*Directive*: According to the UQL parser documentation below, which formats does UQL consolidate?

*Page excerpt*:
* * *

UQL Parser
UQL (Unstructured Query Language) is an advanced query format in the Infinity data source which consolidates JSON, CSV, XML and GraphQL formats. UQL also provides the ability to customize results.
UQL is an opinionated query language designed for in-memory operations. A UQL query consists of a list of commands joined by |
, with each command on its own line.
Most of the time, fields are referred to within double quotes, with single quotes used for string literals. UQL was inspired by the Kusto query language
and uses similar syntax.
Note
UQL is still in beta but used widely. If you encounter any issues with UQL, create a bug in GitHub.
If your data looks like this:
[
{
"id": 1,
"name": { "firstName": "john", "lastName": "doe" },
"dob": "1985-01-01",
"city": "chennai"

* * *

*Provided material*:
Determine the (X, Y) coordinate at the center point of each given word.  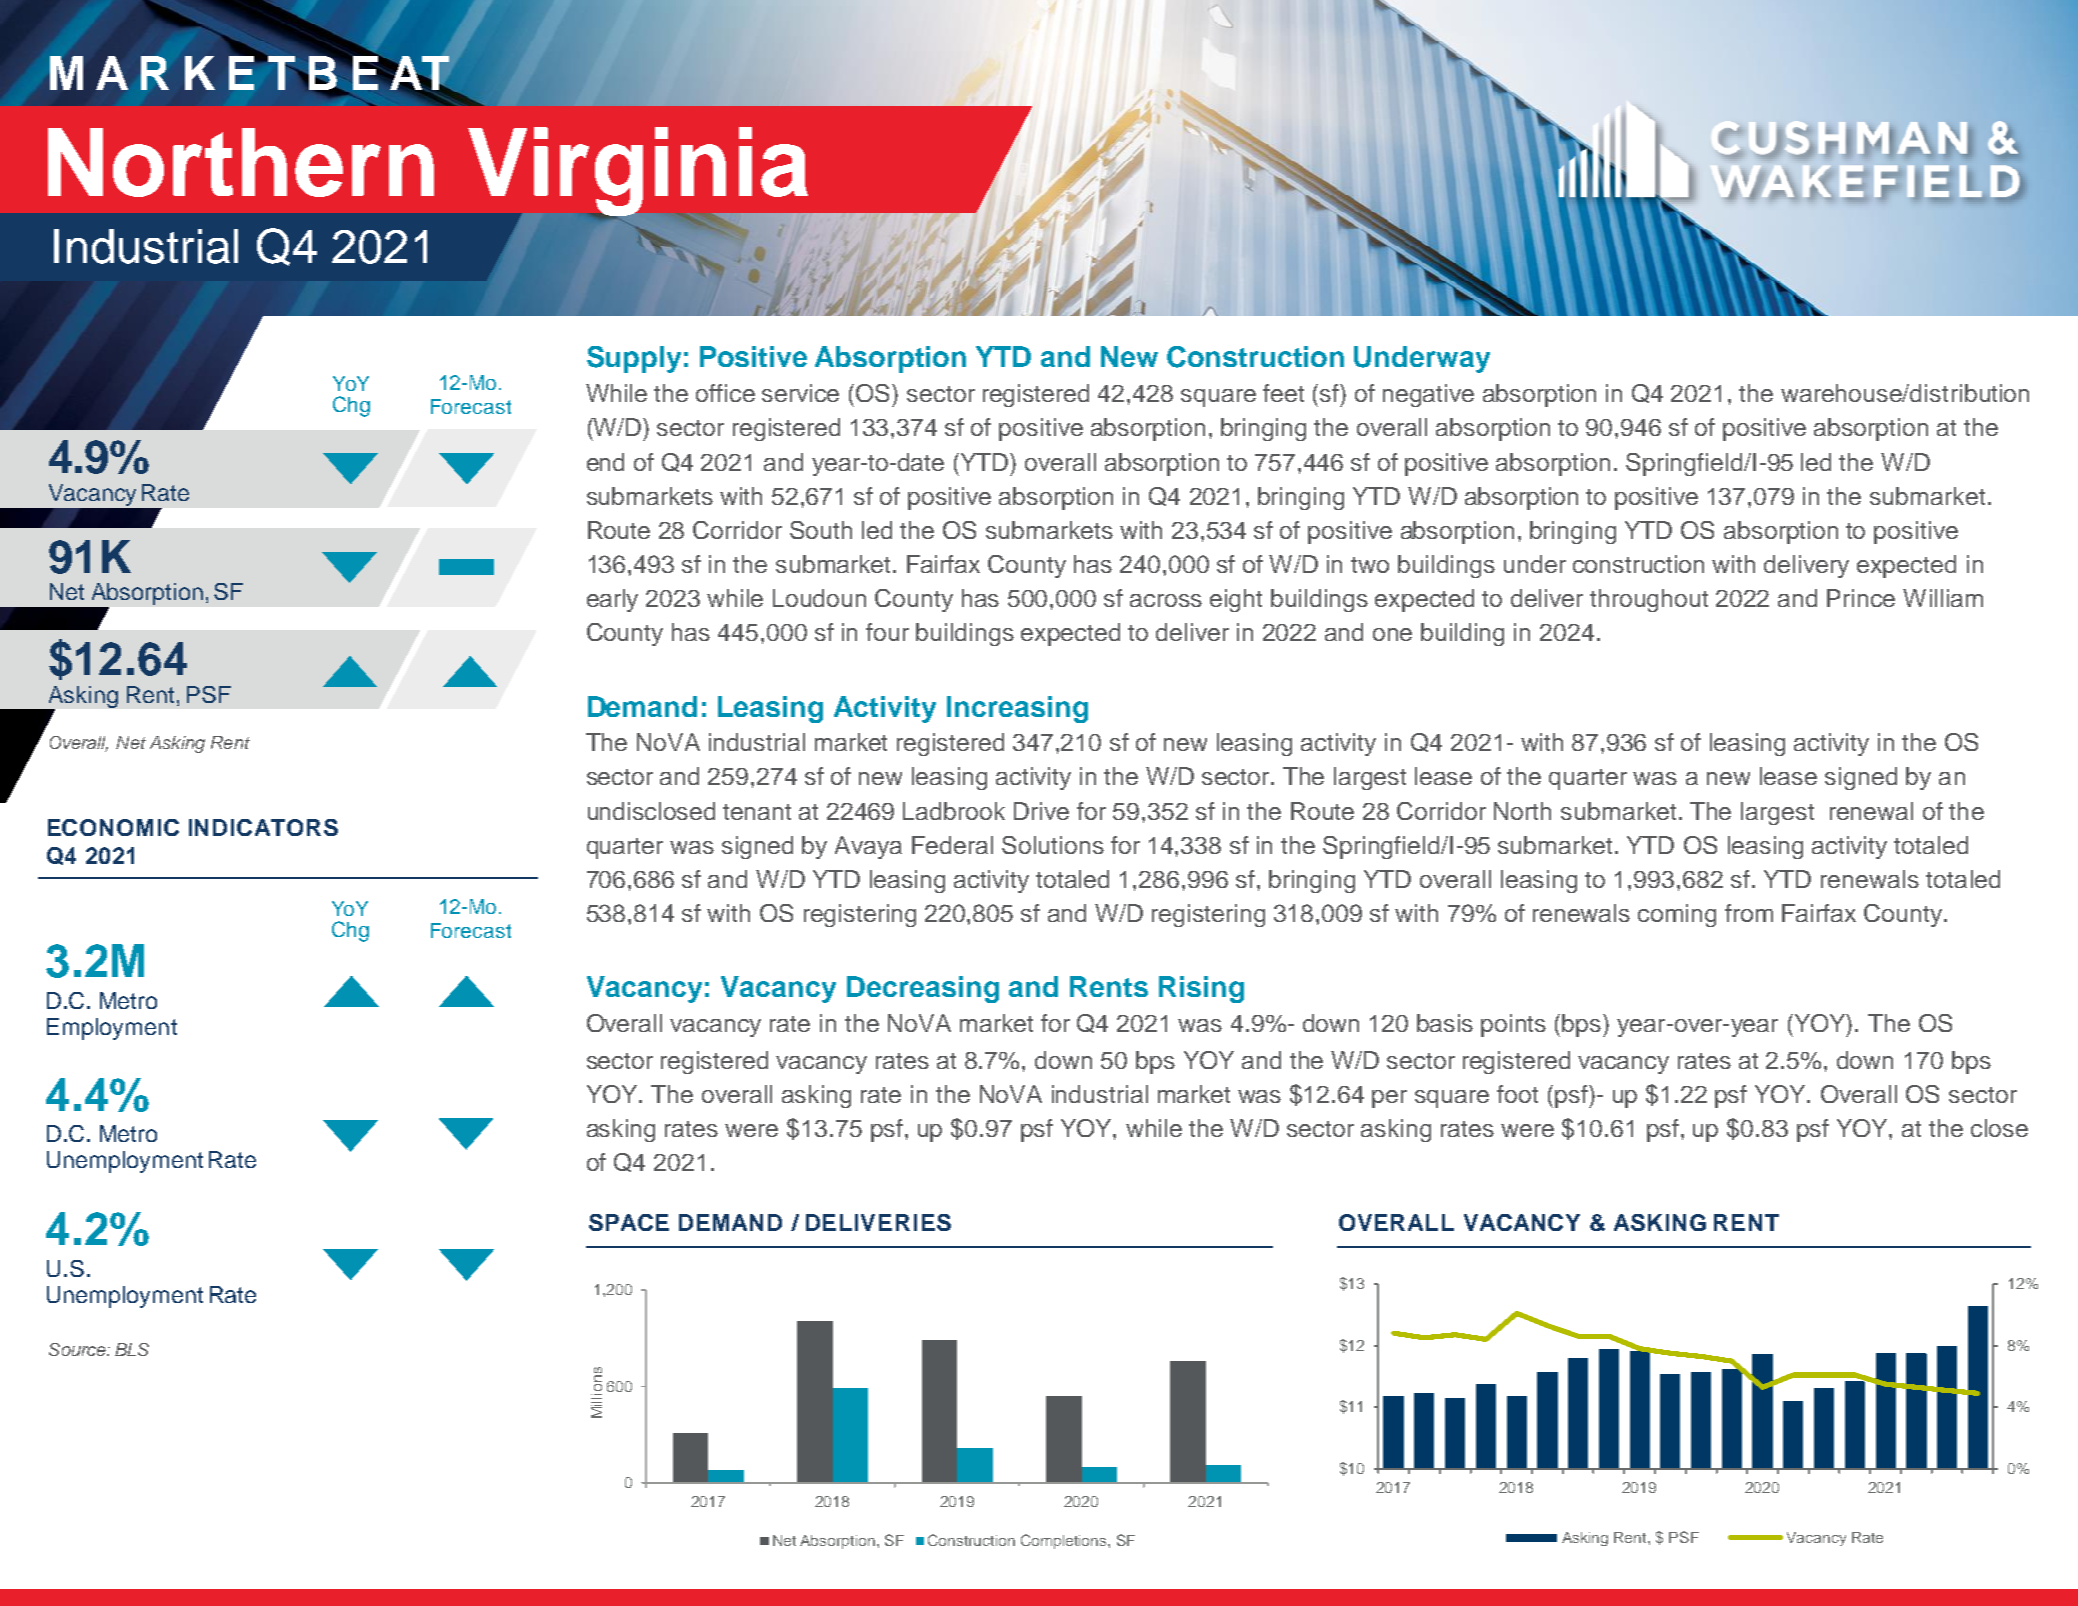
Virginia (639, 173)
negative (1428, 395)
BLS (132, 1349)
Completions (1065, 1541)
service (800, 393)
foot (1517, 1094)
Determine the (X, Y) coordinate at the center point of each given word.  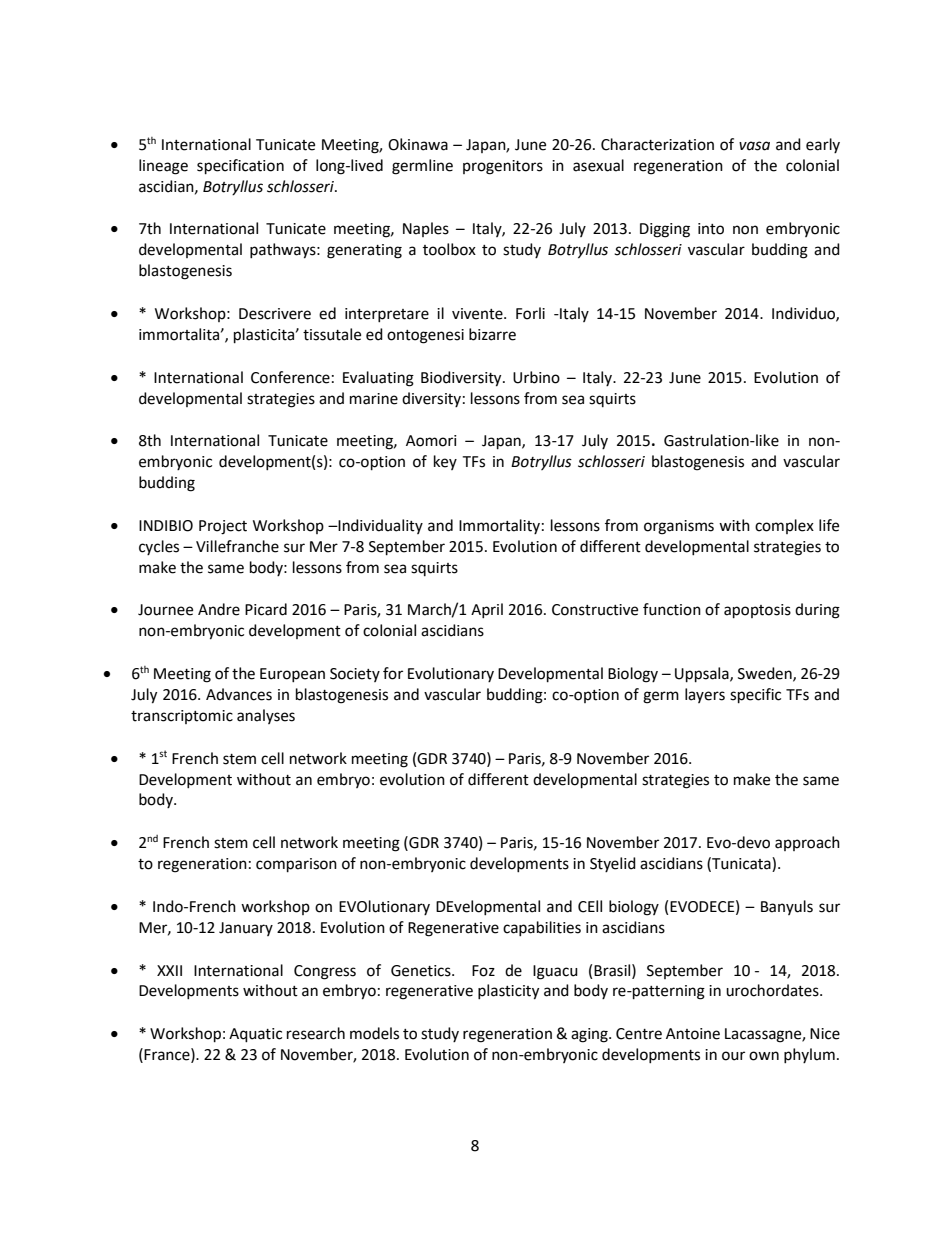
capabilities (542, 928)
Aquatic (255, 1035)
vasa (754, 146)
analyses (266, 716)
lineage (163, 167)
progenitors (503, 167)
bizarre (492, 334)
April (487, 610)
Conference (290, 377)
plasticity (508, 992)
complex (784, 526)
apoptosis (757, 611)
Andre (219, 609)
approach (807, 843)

* * *

*Result below*: JSON, CSV, XML and GraphQL.